CloudWatch Alarms and Metrics: Setting Up Meaningful Monitoring on AWS
Most teams set up too many low-signal CloudWatch alarms or too few. Here's QuickInfra's opinionated approach to setting up monitoring that actually tells you something useful when something breaks.
QuickInfra Team
QuickInfra Cloud Solution
Good monitoring tells you something is wrong before your users do, and gives you enough context to know where to look. Bad monitoring either floods you with noise until you start ignoring alerts, or misses real problems because the thresholds are calibrated to be permissive. QuickInfra's monitoring configuration aims for the former.
The Signal vs Noise Problem
An EC2 instance sending a CPU alarm every time it spikes to 80% during normal batch processing is a noise alarm. It fires frequently, nothing bad happens, and the team learns to ignore it. When the instance eventually has a genuine problem — stuck process, runaway thread — the alarm fires again and nobody acts on it.
QuickInfra's approach: alarm on anomaly, not on threshold. For CPU, the alarm fires when current utilisation deviates significantly from the 30-day baseline for that specific instance at that time of day — not when it crosses a fixed number.
The Standard Alarm Set
For each EC2 instance, QuickInfra configures:
- CPU Utilisation — anomaly detection model
- StatusCheckFailed — fires when the EC2 status check fails (immediate action required)
- Disk Utilisation — threshold at 85%, predictive alarm if trending to 85% within 6 hours
- Memory Utilisation — threshold at 80% (requires CloudWatch Agent)
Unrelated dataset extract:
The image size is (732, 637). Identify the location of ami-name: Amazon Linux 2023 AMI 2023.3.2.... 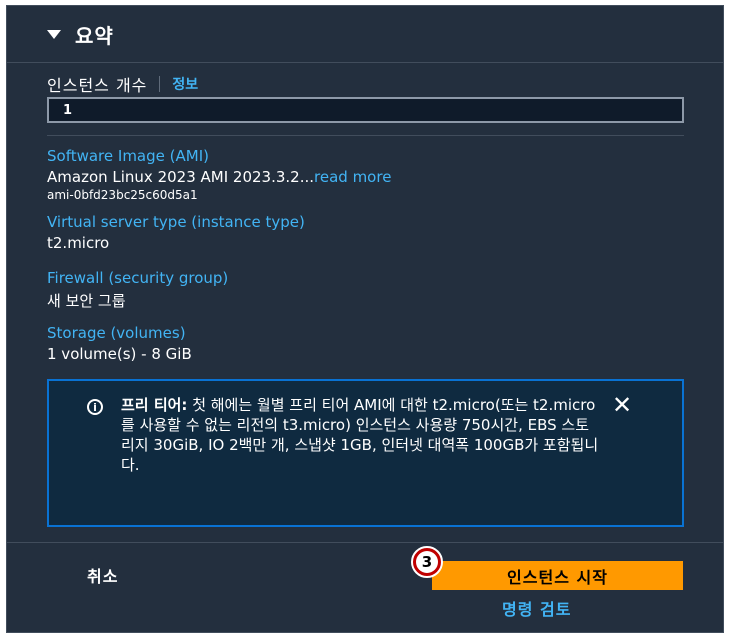
(181, 177).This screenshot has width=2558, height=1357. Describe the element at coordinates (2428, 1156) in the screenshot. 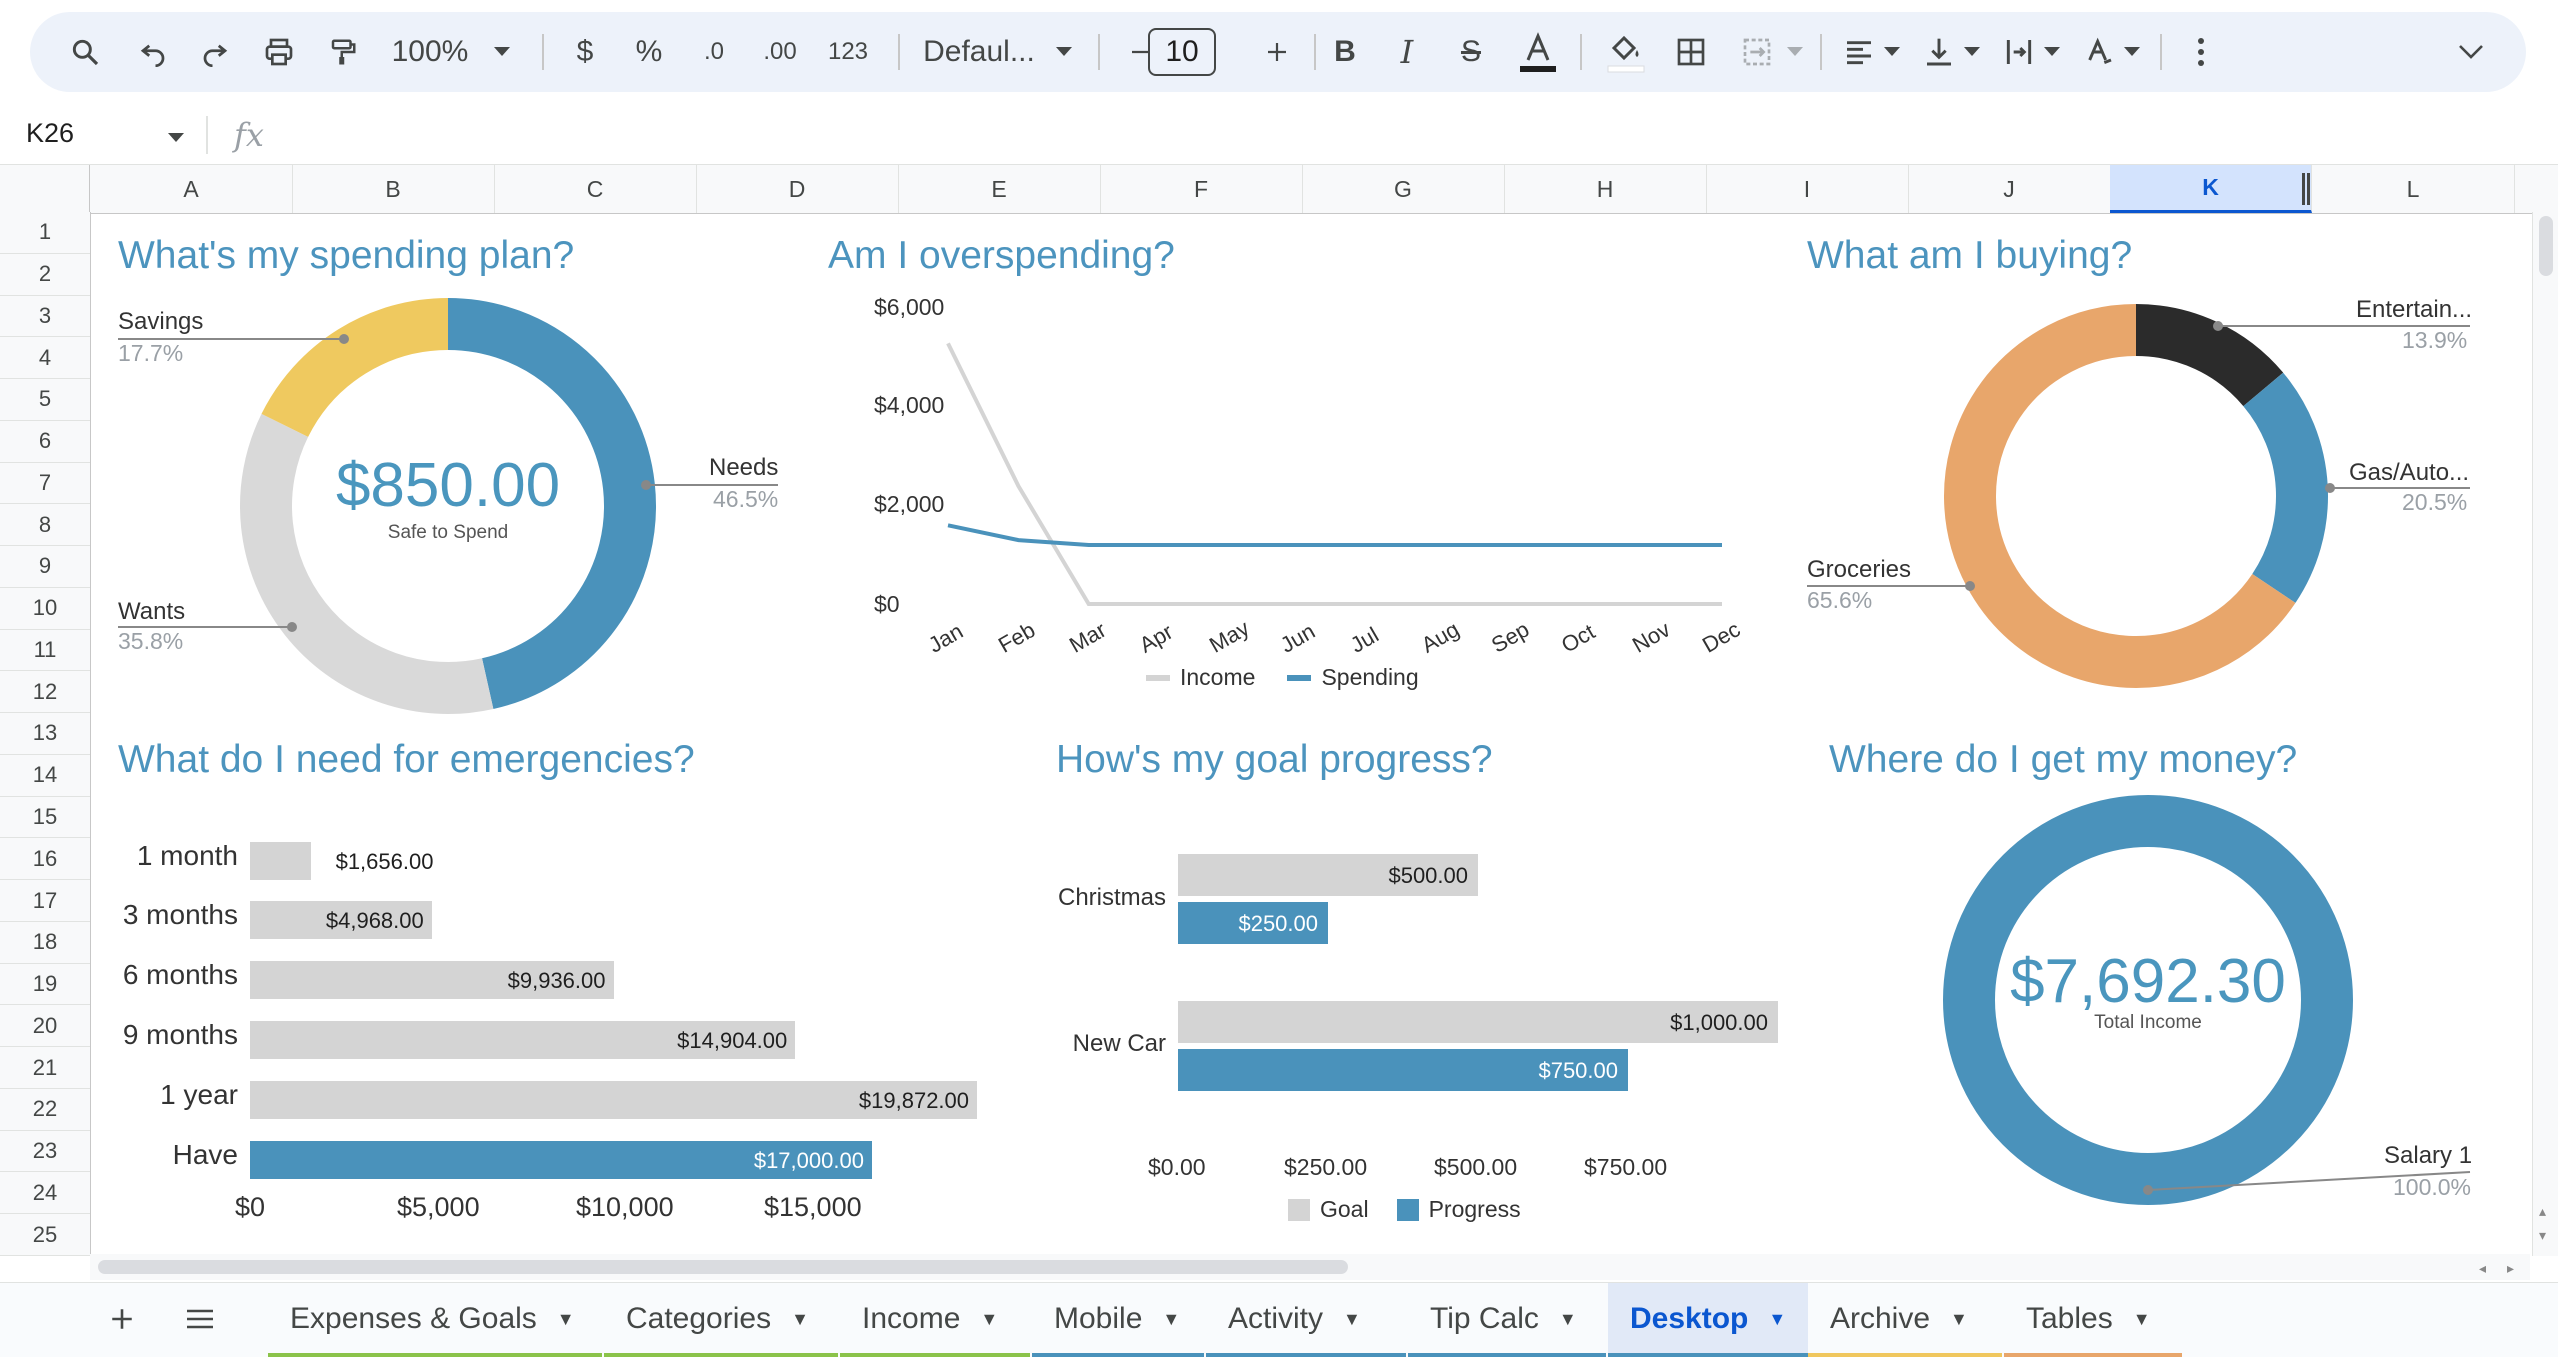

I see `salary-label: Salary 1` at that location.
- Network In/Out — anomaly detection for unexpected traffic patterns
For RDS:
- FreeStorageSpace — threshold alarm when below 20% of allocated storage
- DatabaseConnections — threshold alarm near max_connections
- CPUUtilisation — threshold alarm above 80%
- ReplicaLag — for read replicas, threshold alarm above 30 seconds
Alert Routing
QuickInfra configures SNS topics as alarm actions and lets you route alert notifications to email, Slack, or PagerDuty. Alarms are tiered by severity — StatusCheckFailed goes to PagerDuty (immediate response), disk usage warning goes to Slack (next business day).
Dashboard Generation
QuickInfra auto-generates a CloudWatch Dashboard for each Infrastructure Project with the most useful widgets: CPU, memory, disk, and network metrics per instance, plus an alarm status panel showing the current state of all alarms in the project.